[start]

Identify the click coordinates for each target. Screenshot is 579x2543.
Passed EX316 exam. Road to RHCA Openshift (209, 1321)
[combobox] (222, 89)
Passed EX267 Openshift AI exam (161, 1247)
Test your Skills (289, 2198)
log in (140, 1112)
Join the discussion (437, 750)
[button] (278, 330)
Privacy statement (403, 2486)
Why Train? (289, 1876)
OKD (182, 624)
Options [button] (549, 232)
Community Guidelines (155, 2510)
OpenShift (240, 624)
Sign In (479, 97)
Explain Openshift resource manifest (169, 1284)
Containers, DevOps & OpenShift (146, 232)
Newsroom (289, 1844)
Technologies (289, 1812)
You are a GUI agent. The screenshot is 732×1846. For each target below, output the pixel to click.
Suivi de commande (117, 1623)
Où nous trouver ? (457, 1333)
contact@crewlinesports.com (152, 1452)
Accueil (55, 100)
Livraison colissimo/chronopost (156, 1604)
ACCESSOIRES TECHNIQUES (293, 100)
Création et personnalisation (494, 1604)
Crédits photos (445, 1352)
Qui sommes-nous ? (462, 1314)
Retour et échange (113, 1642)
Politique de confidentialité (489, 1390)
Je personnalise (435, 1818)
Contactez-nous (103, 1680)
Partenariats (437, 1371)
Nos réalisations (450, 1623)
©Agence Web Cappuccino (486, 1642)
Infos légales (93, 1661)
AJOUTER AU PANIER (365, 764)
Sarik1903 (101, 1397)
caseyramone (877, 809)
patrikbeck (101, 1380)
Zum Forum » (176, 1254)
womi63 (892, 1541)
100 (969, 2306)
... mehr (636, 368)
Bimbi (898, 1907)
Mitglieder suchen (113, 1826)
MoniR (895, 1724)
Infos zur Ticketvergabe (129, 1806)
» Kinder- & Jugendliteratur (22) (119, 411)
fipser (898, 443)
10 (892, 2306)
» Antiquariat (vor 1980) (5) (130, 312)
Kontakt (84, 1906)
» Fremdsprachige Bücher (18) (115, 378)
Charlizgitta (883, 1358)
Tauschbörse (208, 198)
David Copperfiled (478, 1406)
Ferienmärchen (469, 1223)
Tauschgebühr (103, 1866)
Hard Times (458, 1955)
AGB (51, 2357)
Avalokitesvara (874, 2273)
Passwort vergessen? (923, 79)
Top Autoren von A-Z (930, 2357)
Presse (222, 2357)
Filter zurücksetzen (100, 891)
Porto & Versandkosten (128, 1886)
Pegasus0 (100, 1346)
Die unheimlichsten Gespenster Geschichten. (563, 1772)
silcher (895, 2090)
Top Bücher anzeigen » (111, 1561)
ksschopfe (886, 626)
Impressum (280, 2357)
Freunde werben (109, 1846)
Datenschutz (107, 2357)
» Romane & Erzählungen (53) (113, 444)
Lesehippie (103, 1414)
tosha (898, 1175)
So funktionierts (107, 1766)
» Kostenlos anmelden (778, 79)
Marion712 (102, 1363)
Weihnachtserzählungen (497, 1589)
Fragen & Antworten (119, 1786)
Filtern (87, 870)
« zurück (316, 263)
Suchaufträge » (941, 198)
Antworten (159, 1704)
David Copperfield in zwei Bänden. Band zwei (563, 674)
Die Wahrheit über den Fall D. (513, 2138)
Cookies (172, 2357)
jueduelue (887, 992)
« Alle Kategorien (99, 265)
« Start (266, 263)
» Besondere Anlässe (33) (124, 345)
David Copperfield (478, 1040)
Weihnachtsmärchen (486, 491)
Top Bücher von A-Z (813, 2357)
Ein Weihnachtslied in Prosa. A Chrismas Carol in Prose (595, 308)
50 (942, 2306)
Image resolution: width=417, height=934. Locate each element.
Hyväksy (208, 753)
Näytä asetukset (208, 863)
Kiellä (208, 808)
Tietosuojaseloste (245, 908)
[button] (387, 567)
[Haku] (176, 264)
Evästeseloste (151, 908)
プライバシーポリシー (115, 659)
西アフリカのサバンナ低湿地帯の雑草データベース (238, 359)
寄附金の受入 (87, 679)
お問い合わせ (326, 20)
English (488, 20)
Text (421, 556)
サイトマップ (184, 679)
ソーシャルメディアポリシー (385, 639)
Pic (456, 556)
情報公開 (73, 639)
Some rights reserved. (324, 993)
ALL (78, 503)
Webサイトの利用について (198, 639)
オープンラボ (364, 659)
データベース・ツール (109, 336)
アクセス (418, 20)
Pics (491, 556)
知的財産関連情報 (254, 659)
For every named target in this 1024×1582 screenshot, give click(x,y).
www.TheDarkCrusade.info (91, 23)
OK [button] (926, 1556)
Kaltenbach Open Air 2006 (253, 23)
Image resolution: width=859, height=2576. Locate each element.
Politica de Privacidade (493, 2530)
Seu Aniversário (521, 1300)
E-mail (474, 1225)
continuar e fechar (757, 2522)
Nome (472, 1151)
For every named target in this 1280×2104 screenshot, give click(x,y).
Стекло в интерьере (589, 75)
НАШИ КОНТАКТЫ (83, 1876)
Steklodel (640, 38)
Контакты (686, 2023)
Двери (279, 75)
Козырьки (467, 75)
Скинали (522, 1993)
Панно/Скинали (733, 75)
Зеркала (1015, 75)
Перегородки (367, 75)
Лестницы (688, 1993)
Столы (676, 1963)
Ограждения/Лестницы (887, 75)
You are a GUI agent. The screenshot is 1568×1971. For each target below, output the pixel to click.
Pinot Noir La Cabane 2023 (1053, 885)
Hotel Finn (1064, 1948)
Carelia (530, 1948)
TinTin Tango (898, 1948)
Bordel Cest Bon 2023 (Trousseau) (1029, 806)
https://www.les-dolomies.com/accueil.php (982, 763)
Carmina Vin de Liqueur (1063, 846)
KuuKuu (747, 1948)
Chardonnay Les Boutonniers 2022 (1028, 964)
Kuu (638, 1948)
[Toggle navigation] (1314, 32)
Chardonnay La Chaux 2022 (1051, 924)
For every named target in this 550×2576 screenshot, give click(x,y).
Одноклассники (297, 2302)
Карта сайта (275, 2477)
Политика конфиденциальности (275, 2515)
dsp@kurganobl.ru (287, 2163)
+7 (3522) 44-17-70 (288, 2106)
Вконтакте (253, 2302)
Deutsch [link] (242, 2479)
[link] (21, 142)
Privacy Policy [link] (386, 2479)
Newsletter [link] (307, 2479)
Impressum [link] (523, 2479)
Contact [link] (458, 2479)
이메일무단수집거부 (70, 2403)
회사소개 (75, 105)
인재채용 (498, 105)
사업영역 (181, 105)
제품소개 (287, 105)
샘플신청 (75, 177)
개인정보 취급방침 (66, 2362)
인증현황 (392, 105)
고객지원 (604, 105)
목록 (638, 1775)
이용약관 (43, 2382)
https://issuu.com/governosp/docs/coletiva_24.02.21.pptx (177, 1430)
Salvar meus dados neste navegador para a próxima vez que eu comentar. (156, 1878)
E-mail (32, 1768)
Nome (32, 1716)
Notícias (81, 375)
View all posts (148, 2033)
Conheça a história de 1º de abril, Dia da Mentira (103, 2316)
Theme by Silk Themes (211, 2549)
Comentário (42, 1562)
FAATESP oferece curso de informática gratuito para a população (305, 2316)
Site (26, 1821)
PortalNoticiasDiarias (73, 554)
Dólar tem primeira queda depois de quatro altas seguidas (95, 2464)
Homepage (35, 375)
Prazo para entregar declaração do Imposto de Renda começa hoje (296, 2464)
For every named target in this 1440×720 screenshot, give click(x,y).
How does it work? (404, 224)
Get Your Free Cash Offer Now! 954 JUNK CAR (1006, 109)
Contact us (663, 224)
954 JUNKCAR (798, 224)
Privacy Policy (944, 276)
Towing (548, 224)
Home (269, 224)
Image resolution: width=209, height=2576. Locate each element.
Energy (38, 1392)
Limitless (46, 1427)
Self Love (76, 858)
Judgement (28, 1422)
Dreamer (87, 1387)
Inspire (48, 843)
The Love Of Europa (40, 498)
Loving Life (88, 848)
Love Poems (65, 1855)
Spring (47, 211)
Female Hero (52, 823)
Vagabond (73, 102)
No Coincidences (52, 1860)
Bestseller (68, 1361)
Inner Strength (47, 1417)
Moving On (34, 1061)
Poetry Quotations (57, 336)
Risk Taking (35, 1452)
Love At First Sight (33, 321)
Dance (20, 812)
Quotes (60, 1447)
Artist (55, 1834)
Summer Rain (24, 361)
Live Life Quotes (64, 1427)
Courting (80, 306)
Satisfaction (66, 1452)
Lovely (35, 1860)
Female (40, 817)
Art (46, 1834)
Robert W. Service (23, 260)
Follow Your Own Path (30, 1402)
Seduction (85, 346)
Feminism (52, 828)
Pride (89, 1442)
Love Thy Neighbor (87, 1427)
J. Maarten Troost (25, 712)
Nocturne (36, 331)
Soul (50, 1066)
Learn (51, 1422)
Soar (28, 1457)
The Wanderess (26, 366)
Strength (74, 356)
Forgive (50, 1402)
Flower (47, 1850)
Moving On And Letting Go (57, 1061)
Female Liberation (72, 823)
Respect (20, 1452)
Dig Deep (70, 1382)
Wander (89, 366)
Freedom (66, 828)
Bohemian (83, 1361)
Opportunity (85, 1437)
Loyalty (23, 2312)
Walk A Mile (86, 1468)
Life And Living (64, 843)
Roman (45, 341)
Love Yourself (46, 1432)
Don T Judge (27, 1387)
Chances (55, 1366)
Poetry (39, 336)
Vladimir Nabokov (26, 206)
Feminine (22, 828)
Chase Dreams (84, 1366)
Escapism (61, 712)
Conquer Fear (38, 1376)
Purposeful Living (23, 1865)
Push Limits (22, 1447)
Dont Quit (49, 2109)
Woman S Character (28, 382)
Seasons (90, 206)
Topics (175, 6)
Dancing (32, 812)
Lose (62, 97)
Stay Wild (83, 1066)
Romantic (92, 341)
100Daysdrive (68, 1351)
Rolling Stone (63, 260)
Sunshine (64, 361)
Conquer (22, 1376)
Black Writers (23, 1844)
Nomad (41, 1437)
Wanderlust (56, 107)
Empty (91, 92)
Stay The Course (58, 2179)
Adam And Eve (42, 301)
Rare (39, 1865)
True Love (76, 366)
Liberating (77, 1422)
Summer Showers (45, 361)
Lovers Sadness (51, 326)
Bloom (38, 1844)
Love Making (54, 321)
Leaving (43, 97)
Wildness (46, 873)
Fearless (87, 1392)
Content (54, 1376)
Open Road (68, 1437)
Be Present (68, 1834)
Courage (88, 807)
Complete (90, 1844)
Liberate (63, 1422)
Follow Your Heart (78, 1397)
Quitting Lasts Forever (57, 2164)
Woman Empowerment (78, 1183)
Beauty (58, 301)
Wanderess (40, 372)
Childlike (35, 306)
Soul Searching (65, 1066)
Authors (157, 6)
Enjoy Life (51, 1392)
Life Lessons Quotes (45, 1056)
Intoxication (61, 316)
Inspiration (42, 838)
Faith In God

[end]

#### [Task directions]
Rewrite everything from the record with "Conheça a história" down to the record with "Chances (55, 1366)", both included, keeping the request lines as they are and increasing each coordinate value by 122.

#### [Answer for this exercise]
Conheça a história de 1º de abril, Dia da Mentira (225, 2438)
Theme by Silk Themes (333, 2671)
Comentário (164, 1684)
FAATESP oferece curso de informática gratuito para a população (427, 2438)
Site (148, 1943)
PortalNoticiasDiarias (195, 676)
Dólar tem primeira queda depois de quatro altas seguidas (217, 2586)
Homepage (157, 497)
Prazo para entregar declaração do Imposto de Renda começa hoje (418, 2586)
For every named target in this 1440×720 screenshot, give click(x,y).
How does it work? (526, 346)
Get Your Free Cash Offer Now! 954 JUNK CAR (1128, 231)
Contact us (785, 346)
954 JUNKCAR (920, 346)
Privacy Policy (1066, 398)
Towing (670, 346)
Home (391, 346)
Image resolution: width=209, height=2576. Locate each element.
Energy (160, 1514)
Limitless (168, 1549)
Self Love (198, 980)
Judgement (150, 1544)
Dreamer (209, 1509)
Inspire (170, 965)
The Love Of Europa (162, 620)
Loving Life (210, 970)
Love Poems (187, 1977)
Spring (169, 333)
Female Hero (174, 945)
Vagabond (195, 224)
No Coincidences (174, 1982)
Bestseller (190, 1483)
Inner Strength (169, 1539)
Moving On (156, 1183)
Poetry Quotations (179, 458)
Risk Taking (157, 1574)
Love At First Sight (155, 443)
Dance (142, 934)
Quotes (182, 1569)
Artist (177, 1956)
Summer Rain (146, 483)
Live Life Quotes (186, 1549)
Courting (202, 428)
Satisfaction (188, 1574)
Lovely (157, 1982)
Female (162, 939)
Art (168, 1956)
Robert W. Service (145, 382)
Follow Your Own Path (152, 1524)
Seduction (207, 468)
Feminism (174, 950)
Pride (211, 1564)
Love Thy Neighbor (209, 1549)
J. Maarten Troost (147, 834)
Nocturne (158, 453)
Soul (172, 1188)
Learn (173, 1544)
Soar (150, 1579)
The Wanderess (148, 488)
Strength (196, 478)
Forgive (172, 1524)
Flower (169, 1972)
Moving On And Letting Go (179, 1183)
Female Liberation (194, 945)
Respect (142, 1574)
Dig Deep (192, 1504)
Wander (211, 488)
Freedom (188, 950)
Bohemian (205, 1483)
Opportunity (207, 1559)
Loyalty (145, 2434)
Walk A Mile (208, 1590)
Life And Living (186, 965)
Roman (167, 463)
Love Yourself (168, 1554)
Don T Judge (149, 1509)
Chances (177, 1488)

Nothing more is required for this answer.